Microsoft Corp. unveiled a sweeping suite of artificial intelligence products at its annual Build developer conference on June 2, 2026, headlined by MAI-Thinking-1, the company's first in-house text-based reasoning model, powered by 35 billion parameters. Mustafa Suleyman, CEO of Microsoft AI, also introduced a family of seven new models spanning image, voice, transcription, and coding capabilities, including MAI-Image-2.5 for visual work, MAI-Transcribe-1.5 for multi-language transcription, and MAI-Code-1-Flash, an efficient inferencing model coming to VSCode.
Alongside its model announcements, Microsoft introduced Project Solara, a new operating system designed for gadgets that run AI agents. Built on Android rather than Windows, Project Solara was demonstrated via two concept devices at the conference: a desk unit and a wearable badge. Microsoft said the platform is designed to take AI agents off laptop screens and place them in mobile devices for businesses.
Microsoft also launched Microsoft Scout, an always-on AI personal assistant that integrates into Microsoft 365 applications including Outlook, OneDrive, and Teams. Scout is positioned as the first product in a new category of long-running autonomous enterprise agents the company calls 'Autopilots', and became available to developers on the opening day of Build 2026. The assistant allows businesses to assign a virtual agent to employees to assist with calendar management, expense reporting, and email drafting. Separately, Microsoft announced a partnership with the Mayo Clinic to develop a frontier AI model specifically for health, and confirmed that Microsoft Discovery, its AI platform for scientific research, has reached general availability.
On the hardware side, Microsoft unveiled the Surface Laptop Ultra ahead of the keynote, featuring Nvidia's RTX Spark system-on-chip. Nvidia CEO Jensen Huang and Qualcomm CEO Cristiano Amon both made guest appearances during the Build keynote. Microsoft also announced planned upgrades to its in-house Maia and Cobalt AI hardware to boost AI agent training. Chief Executive Satya Nadella stated that Microsoft has added more data center capacity in the last 18 months than in the first ten years of Azure.

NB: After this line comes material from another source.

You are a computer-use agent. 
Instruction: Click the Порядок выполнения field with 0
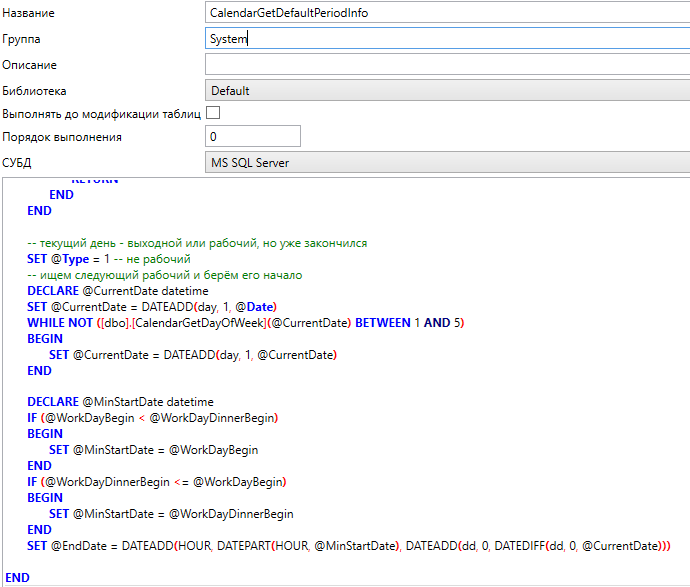252,136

The breadth of in-house model development at Build 2026 marks a significant shift from Microsoft's earlier reliance on OpenAI's models. Microsoft introduced its initial in-house AI models last year, and has since renegotiated its partnership with OpenAI to loosen ties between the two companies. That restructuring followed OpenAI's signing of a $50 billion deal with Amazon earlier in 2026. MAI-Thinking-1 represents the most advanced in-house reasoning capability Microsoft has disclosed publicly to date, extending a strategy of building proprietary model infrastructure across MSFT's product and cloud portfolio.